Há dois dias do Natal, eu tive uma dúvida ao olhar para o chão: será que meus olhos estão tão ruins assim, ou o piso está de uma cor diferente aqui desse lado?
Um frasco spray de produto de limpeza, uma esponja e um susto!
Sabe cascão? É isso - falei para marido. Nosso piso, apesar de de ser varrido e escovado está com cascão! Deixa passar esse final de ano que vou resolver isso.
Marido saiu e voltou com um frasco de produto de limpeza e disse muito bem disposto - é para já, me ajuda a puxar aqui e nem se preocupe, pode fazer tuas coisas.

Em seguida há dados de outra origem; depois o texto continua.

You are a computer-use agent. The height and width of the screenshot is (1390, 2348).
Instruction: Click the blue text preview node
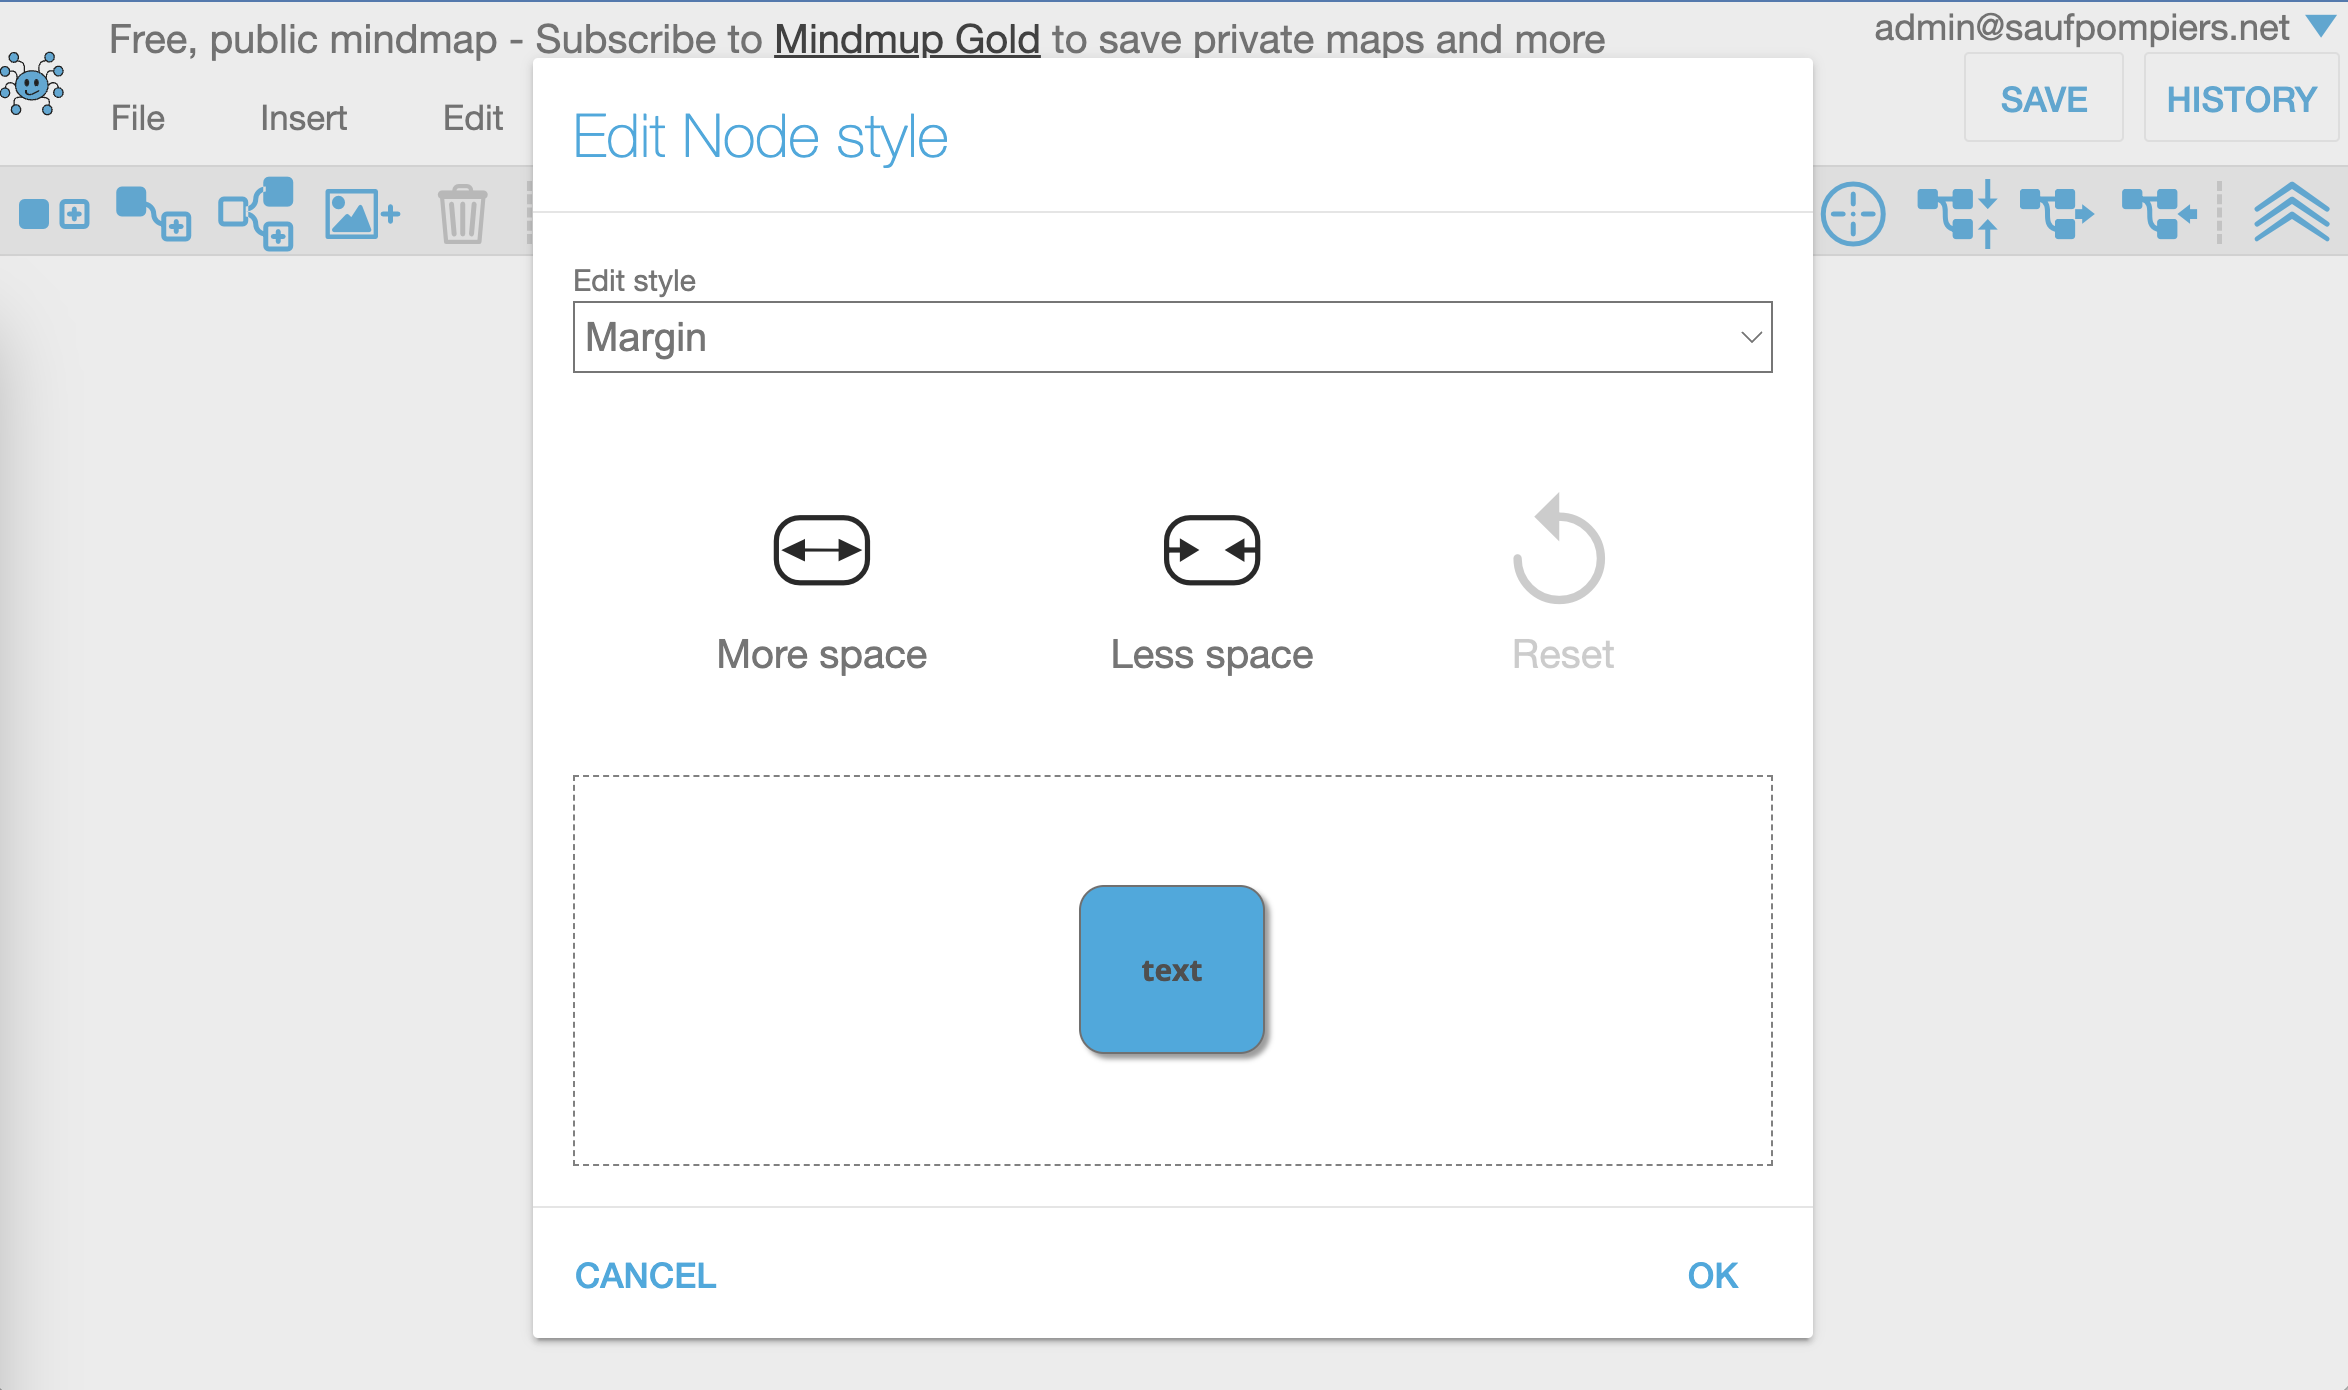(1171, 969)
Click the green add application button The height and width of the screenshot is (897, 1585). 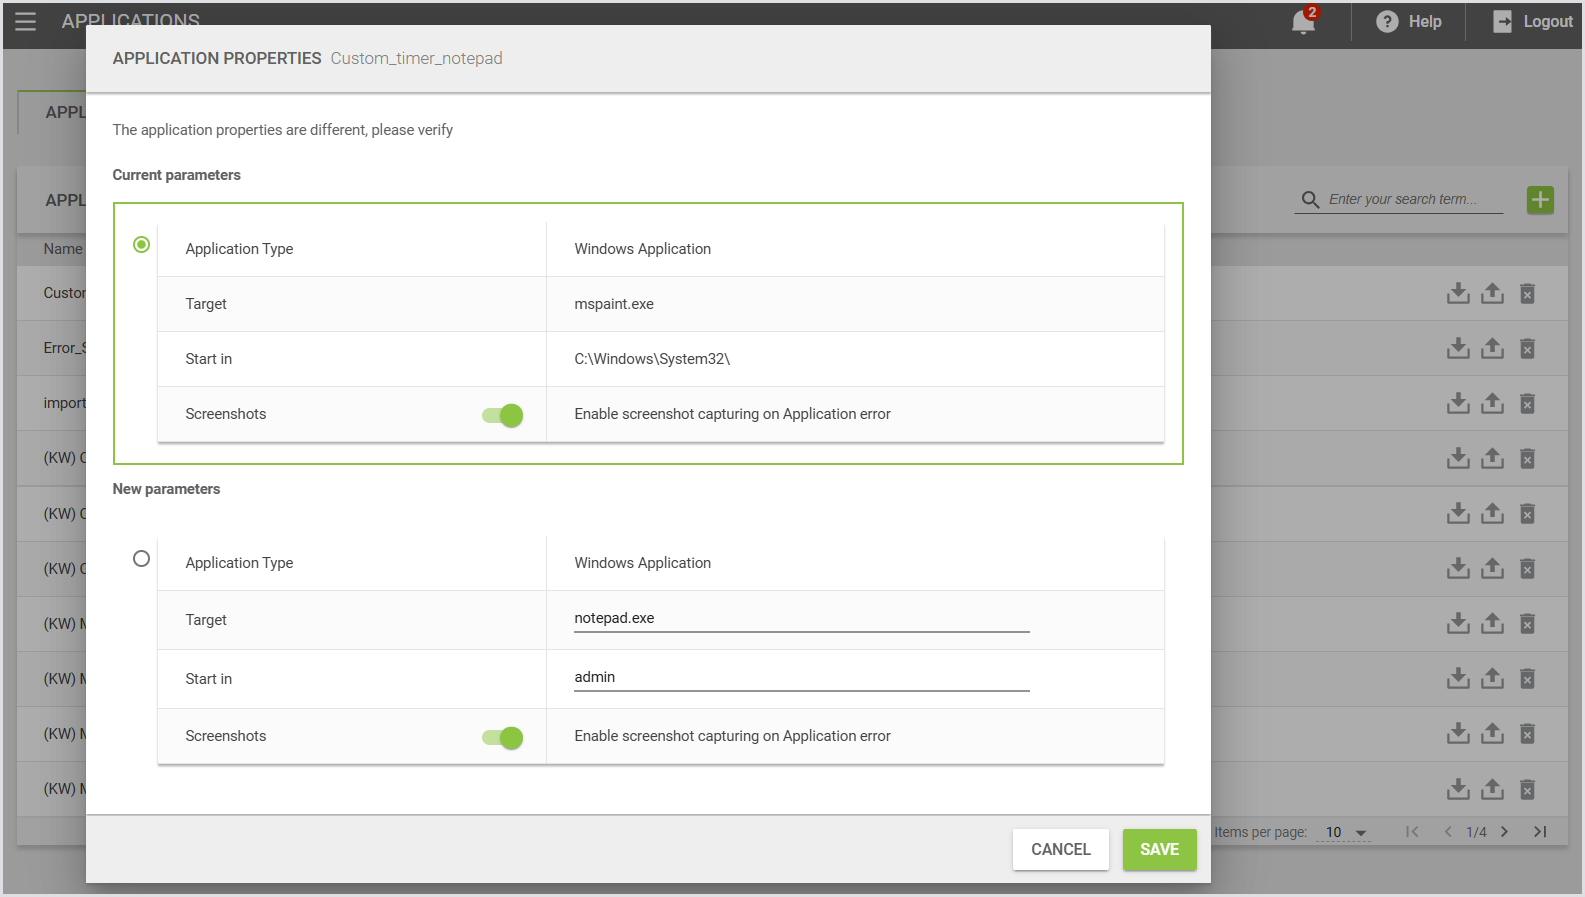click(x=1540, y=200)
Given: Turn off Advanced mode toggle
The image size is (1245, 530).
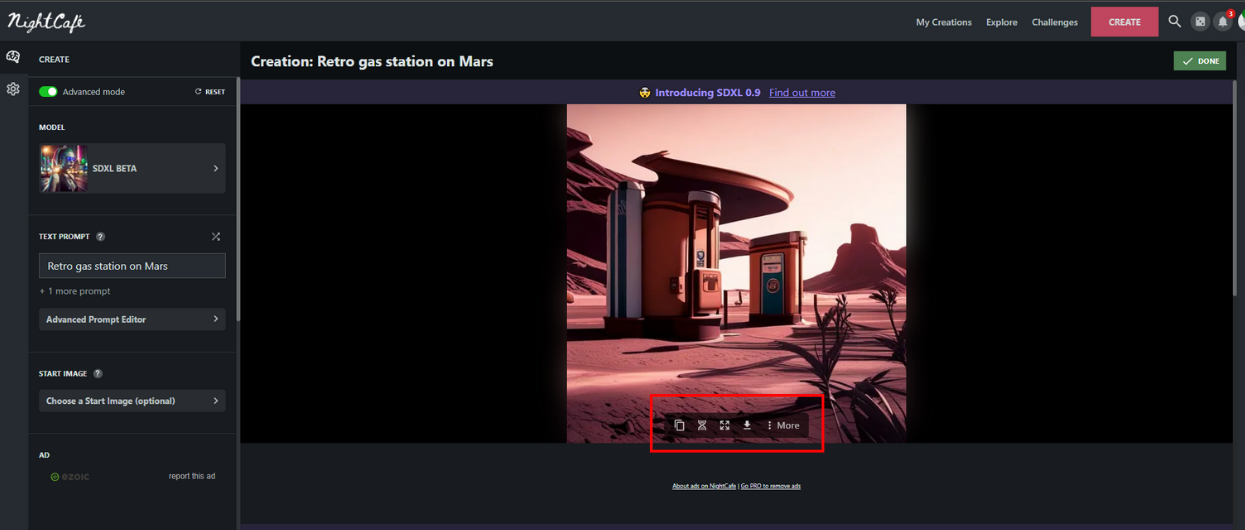Looking at the screenshot, I should 48,92.
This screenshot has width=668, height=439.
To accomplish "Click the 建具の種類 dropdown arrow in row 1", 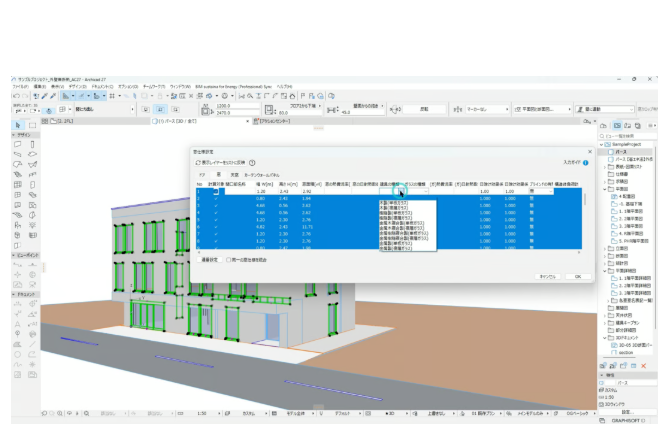I will (400, 190).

Depois de muita suadeira - faxina pesada nesses dias mais quentes, não é nada fácil. E assim olhando para a estante, marido anunciou que não iria movê-la do lugar. "Dá muito trabalho, vai ter que tirar todos os livros".
Perguntei animada se minha filha ajudaria a organizar a estante e ela também se empolgou.
Mari Kondo, a guru da organização, ensina que de vez em quando precisamos tirar o pó dos livros e abri-los, folheando de maneira rápida para que eles "acordem".
Eu acho poético isso e assim o fiz para arejá-los. E nesse passa-pano, desliza as folhas pelo polegar ouvindo aquele som característico, eu encontrei um livro que nem sequer sabia que tinha.
Encontrei ou o livro acordou?!
Eu realmente não me lembrava nem de ter comprado o livro e nem do motivo que me fez querer esse livro.
E assim passado o Natal eu adentrei nessa leitura!
Ah! Que agradável o encontro com esse livro!
Delicado nas aquarelas e nos textos, em geral pequenos que acompanham cada ilustração.
Mas não é nem somente sobre os textos e sobre os desenhos. É o como tudo isso surgiu. Para mim esse é o encanto!
Chan e Marina nasceram em Seul na Coreia do Sul e se conheceram na faculdade numa exposição promovida onde alunos escreveriam um poema e outros escolheriam um poema para ilustrar.
E assim Marina quis conhecer quem fizera a ilustração do poema dela e... estão casados há 55 anos.
Vieram para o Brasil e aqui moraram por 36 anos trabalhando com confecção e venda de roupas.
Vovô Chan durante uns cinco anos levava e buscava os dois netos na escola. Um dia porém, a filha anunciou que voltaria para a Coreia.
Ele sentiu sua vida esvaziar-se. A saudade dos netos era imensa e a tristeza começou a fazer morada no Vovô Chan.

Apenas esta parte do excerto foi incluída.